As the Legislature grapples with a potential rewrite of the state’s mandatory Medicaid managed care program, a new report from legislative auditors suggests Florida’s top Medicaid officials may not be doing enough to ferret out fraud and abuse in the $35 billion safety net program.
Released by the Office of Program Policy Analysis and Government Accountability (OPPAGA), the 2022 report makes a number of findings on the state’s efforts to control fraud and abuse in Medicaid. The program covers 5 million residents, providing health care to the poor, elderly and disabled. The report also contains recommendations for improving its efforts.
OPPAGA auditors note the federal government allowed a lot of flexibility meant to make accessing health care during the COVID-19 pandemic easier. But the federal government has issued reports that indicate greater flexibility has led to increased fraud.
The OPPAGA report referenced the Agency for Health Care Administration (AHCA) specifically.
“AHCA has not developed additional oversight procedures in response to flexibilities implemented by the agency,” OPPAGA auditors noted in the report, dubbed Biennial Review of AHCA’s Oversight of Fraud, Waste, and Abuse in Florida’s Medicaid Program.
To that end, the report recommends the agency increase the use of data analytics to monitor temporary changes to Medicaid funded services such as home- and community-based care and telemedicine.
But top officials at AHCA disagreed with the underlying premise that not enough is being done.
“This recommendation presumes that the existing oversight efforts would not have already considered the increased vulnerability due to the temporary changes. As such we do not concur that there is a need for additional or new procedures,” Secretary Simone Marstiller wrote in her response.
Marstiller did say that AHCA routinely pulled data specific to COVID-19 Medicaid flexibilities.

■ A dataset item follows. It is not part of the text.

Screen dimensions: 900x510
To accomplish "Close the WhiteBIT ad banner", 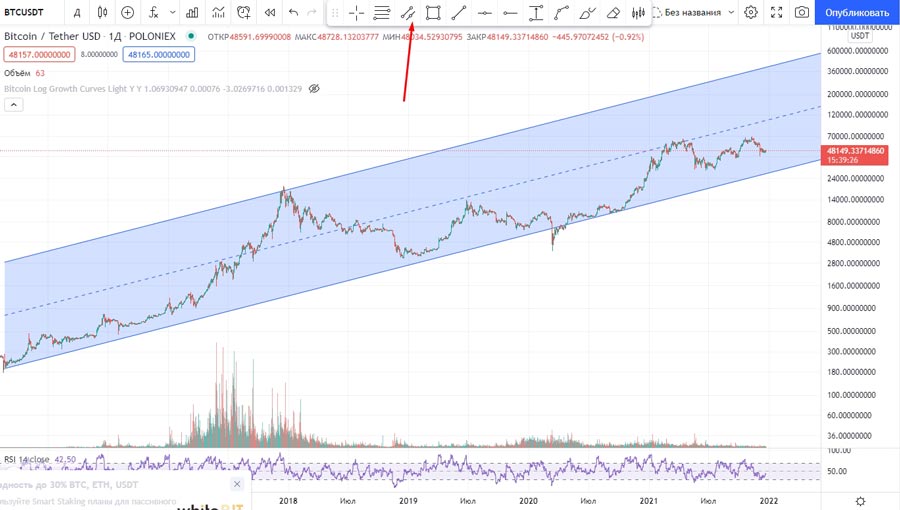I will point(237,484).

“This data has continued to inform the agency. However, as the federal (public health emergency) is still in place the agency must continue to take into consideration all federal guidelines and requirements regarding COVID-19 policy.”
Florida statutes require OPPAGA to biennially review AHCA’s efforts to prevent, detect and deter fraud and abuse in the Medicaid program, as well as recover lost funds. This is the 10th report that has been published.
Most Medicaid beneficiaries in Florida are required to enroll in Medicaid managed care plans that are contracted with the state. These health plans operate on a regional basis. The contracted plans are required to provide the state with encounter data for all Medicaid recipients. AHCA is required to validate the data submitted by the plans.
The 2022 report recommends that the agency continue to validate the data submitted and to find ways to improve the quality of encounter data for sub-capitated encounters so the data can be reliably used for rate setting rather than relying on managed care plan financial transaction data.
AHCA hired Health Services Advisory Group to review and validate 2019-20 encounter data to ensure that it was complete and accurate, OPPAGA auditors noted. The AHCA-contracted study focused on encounter data submitted to the Florida Medicaid Managed Information System and compared it to the data in enrollees’ medical records. The review showed “both data sources contained the same information for all data elements reviewed in slightly over half of records, which suggests that quality issues remain a problem for AHCA’s encounter data.”
In its response, AHCA noted it had contracted with another external quality control vendor to complete encounter validation studies for Medicaid managed medical assistance, dental and long-term care plans. While the vendor suggested ways the data could be improved, “the findings overall indicate the encounter data demonstrate a high level of completeness and very low omission discrepancies.”